En ce début 2013, l'hebdomadaire, soupire-t-il, «a beaucoup morflé»: ventes en baisse de 21% au premier trimestre, de 8,3% entre 2011 et 2012 (DFP: 234 816 ex.). «C'est simple, résume Maurice Szafran. Nous pensons qu'il existe un problème d'offre: nous changeons d'offre.»

Le philosophe Alain, encore: «L'éloquence optimiste est du genre calmant; elle s'oppose à la fureur bavarde.» Les lecteurs de Marianne semblent en tout cas avoir entendu l'appel lancé dans le numéro programmatique du 22 juin.

«Nous avons reçu plus de mille mails. Seule une infime partie de nos lecteurs exprimaient son incompréhension. Mais la majorité estiment qu'en effet, il faut se battre», se félicite Maurice Szafran, qui entend gagner 10 000 ventes supplémentaires avec le Nouveau Marianne (vendu 3 euros). Et a rappelé à ses côtés le cofondateur de Marianne, Jean-François Kahn, parti en 2007.

Kahn l'immarcescible 

Du neuf avec du vieux?

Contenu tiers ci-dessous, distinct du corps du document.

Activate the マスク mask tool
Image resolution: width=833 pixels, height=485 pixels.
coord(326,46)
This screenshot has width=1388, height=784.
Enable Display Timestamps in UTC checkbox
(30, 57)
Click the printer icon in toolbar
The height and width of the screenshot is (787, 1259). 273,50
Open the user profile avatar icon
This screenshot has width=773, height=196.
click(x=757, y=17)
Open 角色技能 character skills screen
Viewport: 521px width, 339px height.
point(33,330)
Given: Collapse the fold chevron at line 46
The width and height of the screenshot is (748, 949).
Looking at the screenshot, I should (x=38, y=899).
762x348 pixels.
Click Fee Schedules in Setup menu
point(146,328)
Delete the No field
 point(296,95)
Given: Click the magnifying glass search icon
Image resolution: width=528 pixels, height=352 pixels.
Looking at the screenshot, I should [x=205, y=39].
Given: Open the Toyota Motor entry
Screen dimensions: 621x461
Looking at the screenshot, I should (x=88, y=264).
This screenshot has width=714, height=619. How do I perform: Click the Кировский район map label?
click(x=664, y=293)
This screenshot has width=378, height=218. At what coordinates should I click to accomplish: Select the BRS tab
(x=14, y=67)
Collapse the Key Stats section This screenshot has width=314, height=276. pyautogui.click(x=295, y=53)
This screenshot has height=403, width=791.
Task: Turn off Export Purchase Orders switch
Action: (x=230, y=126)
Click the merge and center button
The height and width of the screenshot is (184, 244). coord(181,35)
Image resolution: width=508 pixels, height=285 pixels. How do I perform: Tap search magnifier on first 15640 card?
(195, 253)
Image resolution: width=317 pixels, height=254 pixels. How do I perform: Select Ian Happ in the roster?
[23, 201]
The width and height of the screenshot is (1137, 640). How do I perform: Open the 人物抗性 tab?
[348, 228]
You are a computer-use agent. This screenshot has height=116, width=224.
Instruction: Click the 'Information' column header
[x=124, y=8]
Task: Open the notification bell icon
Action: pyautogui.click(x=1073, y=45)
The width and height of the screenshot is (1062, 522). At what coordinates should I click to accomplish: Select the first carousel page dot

Ne dites pas que Kahn a repris du service à la tête de l'hebdomadaire. «Jean-François intervient au nom de sa société de conseil, République Communication», assure Maurice Szafran.

En interne, on souligne pourtant le poids de l'immarcescible JFK, présent à toutes les conférences de rédaction, qui, entre autres préconisations, aurait conseillé aux journalistes de sortir de l'entre-soi, d'arrêter de parler à des lecteurs comme à des «sachants» et d'adopter un discours pédagogique et moins excluant.

Traduction de la révolution promise? Au sommaire du Nouveau Marianne, un édito titré «Face à la désespérance, debout!» comporte encore - on ne se refait pas - une charge contre «notre petit César», comprenez, Nicolas Sarkozy, en en rappelant l'«agitation compulsive et allumée».

Un sondage exclusif de l'institut Harris, plutôt anxiogène, souligne le «désaveu historique» des Français vis-à-vis du PS et de l'UMP, tandis que Marine Le Pen prospère dans l'ombre. Pas réjouissant-réjouissant, ce dossier qui sonne comme un signal d'alarme.

Plus loin, un article sur l'hystérie polémique, incarnée par les Elisabeth Lévy et autres Eric Zemmour, prévient des risques que la société de l'opinion fait peser sur la pensée, tandis que la rubrique «Chiche!» donne la parole à Frédéric Lordon et Emmanuel Todd, deux intellectuels qui n'avaient pas vraiment leur rond de serviette chez Marianne. Un signe d'ouverture?

La révolution du site Web de Marianne, elle, attendra. «La question se posera en septembre, avec un arbitrage gratuit/payant», annonce Maurice Szafran, qui continue à penser que l'Internet est un boulet au pied des éditeurs: «Cela fait dix ans qu'on nous dit que la pub arrive. On l'attend toujours! Avec le Web, les éditeurs se sont suicidés, il s'agit de se dé-suicider.» Toutes les révolutions ne seraient-elles pas bonnes à prendre?